Perhaps the UK government are consoling themselves with the thought that, even if an independence referendum proves unavoidable, the Scottish people may vote No again and leave the SNP with nowhere to go. That's possible – polls have so far tended to suggest that a Leave victory would only make independence a little more popular. But any complacency on that score ought to be dispelled by the remarkable admission from the anti-independence newspaper The Herald that Brexit could well turn its own constitutional stance upside down. If that's an early sign that previously reliable opinion-formers will turn against the union, small 'c' conservative voters who weren't even giving the Yes campaign a hearing in 2014 may soon be open to persuasion – not least because independence could start to look like the only credible method of retaining EU citizenship.
And even if independence is ultimately rejected by the electorate again, there's simply no such thing as the status quo for Scotland in the event of Brexit. Because of the way the devolution settlement works, with any powers that are not specifically reserved to Westminster deemed to be automatically devolved, a withdrawal from the EU would lead to enormous powers being repatriated to the Scottish Parliament at a stroke.

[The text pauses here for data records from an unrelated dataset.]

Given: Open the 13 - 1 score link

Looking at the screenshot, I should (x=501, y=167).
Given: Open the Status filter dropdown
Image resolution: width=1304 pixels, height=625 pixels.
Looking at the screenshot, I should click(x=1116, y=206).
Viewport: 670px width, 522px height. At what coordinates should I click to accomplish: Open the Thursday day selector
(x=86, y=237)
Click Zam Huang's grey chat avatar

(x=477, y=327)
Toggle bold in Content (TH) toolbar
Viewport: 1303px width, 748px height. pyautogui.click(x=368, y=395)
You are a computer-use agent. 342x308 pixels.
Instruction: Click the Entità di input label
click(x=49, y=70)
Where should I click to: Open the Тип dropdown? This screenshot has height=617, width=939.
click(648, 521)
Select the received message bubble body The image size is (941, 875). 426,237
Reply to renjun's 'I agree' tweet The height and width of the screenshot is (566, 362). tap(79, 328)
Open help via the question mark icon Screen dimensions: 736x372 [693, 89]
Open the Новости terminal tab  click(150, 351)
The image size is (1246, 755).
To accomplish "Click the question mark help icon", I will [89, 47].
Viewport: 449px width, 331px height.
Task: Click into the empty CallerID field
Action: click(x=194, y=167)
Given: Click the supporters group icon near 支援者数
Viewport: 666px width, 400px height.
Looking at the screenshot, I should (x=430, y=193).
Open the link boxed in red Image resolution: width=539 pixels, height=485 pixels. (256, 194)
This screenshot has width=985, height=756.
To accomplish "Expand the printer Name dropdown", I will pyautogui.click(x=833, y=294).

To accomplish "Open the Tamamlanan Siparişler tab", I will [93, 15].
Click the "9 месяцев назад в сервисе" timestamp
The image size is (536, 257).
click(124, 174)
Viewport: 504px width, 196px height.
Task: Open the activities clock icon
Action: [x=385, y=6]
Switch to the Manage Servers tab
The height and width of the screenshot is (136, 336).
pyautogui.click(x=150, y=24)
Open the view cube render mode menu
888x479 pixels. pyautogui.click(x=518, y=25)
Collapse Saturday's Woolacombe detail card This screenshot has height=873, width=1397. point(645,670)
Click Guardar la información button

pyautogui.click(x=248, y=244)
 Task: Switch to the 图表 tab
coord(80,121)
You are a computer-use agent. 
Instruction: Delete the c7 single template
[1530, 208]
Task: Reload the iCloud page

If Westminster wanted to reimpose some kind of central control over agriculture and fisheries, the only way to do it would be to breach the hitherto sacrosanct Sewel convention, which states that the UK parliament can only legislate on devolved matters with explicit consent from Holyrood. That kind of arrogant disregard for the rule-book might have been feasible once upon a time, but in the post-2014 world it would inevitably spark a major constitutional crisis. At best, the Scottish Government might be persuaded to take part in negotiations to resolve any dispute, but they would be sure to extract a heavy price for accepting even the most limited encroachment on their rightful powers.
Now, of course, all of these possibilities are merely 'what ifs'. All of them will be instantly closed off if there is any sort of Remain majority across the UK. Surprising as it may seem, that's precisely the referendum outcome that the SNP leadership and most independence supporters are genuinely praying for, mostly because they are so afraid of what a right-wing London government might do without the EU to hold it back.
It's ironic that the result the SNP are pulling out all the stops to avoid could easily prove to be the ultimate "heads I win, tails you lose" scenario, either leading directly to independence itself, or else to Whitehall's second-worst nightmare – the belated and accidental delivery of that old mirth-inducing promise that Holyrood will become "one of the most powerful devolved parliaments in the world".